94 F. Supp. 367 | D. Alaska | 1950
Appellee’s motion for dismissal of the appeal from a judgment of the Justice Court for Juneau Precinct, presents the question whether the notice of appeal is sufficient under Weitzman v. Handy, 1 Alaska 658; Kingsbury v. Pacific Coast & Transp. Co., 3 Alaska 41; Markuson v. Clark, 4 Alaska 606; Frizzell v. Ryan, 6 Alaska 316.
It is undisputed that the notice here involved lacks the 2nd, 3rd and 5th particulars.
' Section 68-9-4, A.C.L.A. 1949, provides:
“An appeal is taken by serving a notice thereof on the adverse party or his attorney and filing the original, with the proof of service indorsed thereon, with the justice, and by giving the undertaking for the costs of the appeal as hereinafter provided.

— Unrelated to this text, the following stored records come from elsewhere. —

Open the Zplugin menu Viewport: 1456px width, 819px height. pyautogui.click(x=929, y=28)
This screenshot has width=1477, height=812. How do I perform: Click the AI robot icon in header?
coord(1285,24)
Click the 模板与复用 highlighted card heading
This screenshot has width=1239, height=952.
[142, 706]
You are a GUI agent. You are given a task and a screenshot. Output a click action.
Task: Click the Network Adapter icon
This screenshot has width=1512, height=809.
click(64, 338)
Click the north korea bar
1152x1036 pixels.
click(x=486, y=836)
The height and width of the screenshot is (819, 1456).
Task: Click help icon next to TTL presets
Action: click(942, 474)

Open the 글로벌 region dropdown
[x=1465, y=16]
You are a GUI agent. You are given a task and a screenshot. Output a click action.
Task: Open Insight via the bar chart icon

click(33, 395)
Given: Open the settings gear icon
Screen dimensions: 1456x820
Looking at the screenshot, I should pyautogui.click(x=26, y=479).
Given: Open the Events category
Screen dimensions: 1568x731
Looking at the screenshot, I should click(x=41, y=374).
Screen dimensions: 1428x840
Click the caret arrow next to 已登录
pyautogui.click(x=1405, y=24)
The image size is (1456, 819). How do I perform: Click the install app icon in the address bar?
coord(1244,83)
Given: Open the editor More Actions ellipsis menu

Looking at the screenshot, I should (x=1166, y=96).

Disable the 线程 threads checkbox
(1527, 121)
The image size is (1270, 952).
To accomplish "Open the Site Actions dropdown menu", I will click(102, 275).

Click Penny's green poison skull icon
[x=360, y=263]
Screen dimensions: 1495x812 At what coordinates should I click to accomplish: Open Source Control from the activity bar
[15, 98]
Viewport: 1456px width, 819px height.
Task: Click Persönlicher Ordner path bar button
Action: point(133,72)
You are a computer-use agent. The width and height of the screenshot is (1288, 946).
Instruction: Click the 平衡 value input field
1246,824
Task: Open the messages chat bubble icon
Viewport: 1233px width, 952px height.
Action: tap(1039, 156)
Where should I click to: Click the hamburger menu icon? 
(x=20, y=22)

“Provided that service and filing of a written notice of appeal may be dispensed with if at the time the decision is rendered or the judgment is entered the aggrieved party gives oral notice in open Court, when the adverse party is present, that he appeals to the District Court from the judgment of the Justice Court.”
The proviso, added in 1925, five years after the rendition of the latest of the decisions cited, does away with the requirement held essential in Weitzman v. Handy, 1 Alaska 658, 663, that the description of the judgment in the notice of appeal be such as to enable this Court to identify the judgment, even' though recourse to the transcript itself may now be necessary. To this extent, therefore, the decisions cited, the rationale of which is that the requisites of a summons should he embodied in a notice of appeal, are no longer precedents. Moreover, the contention of appellee is not only incompatible with the spirit and purpose of the Federal Rules of Civil Procedure, 28 U.S.C.A., but also untenable under Rule 4('h), which permits the Court to allow any process or proof of service thereof to be amended unless it clearly appears that material prejudice would result to the substantial rights of the party against whom the process issued. It would, therefore, appear that, since the summons may be amended at any time, the basis for the rule laid down in the decisions cited — the asserted analogy of a notice of appeal to a summons — no longer exists and the burden of showing prejudice is, as in all other cases, placed on the party asserting it. No such prejudice has here been shown and it is not perceived how it could be shown. In this posture of the case, it would clearly further justice to hold the notice sufficient by reference to the transcript or by way of amendment.
These and other considerations of policy, in my opinion, override any argument that may be made in support of an ancient and artificial formula reminiscent of a period when one false move would put the litigant out of court, and require me to hold that the notice of appeal is sufficient.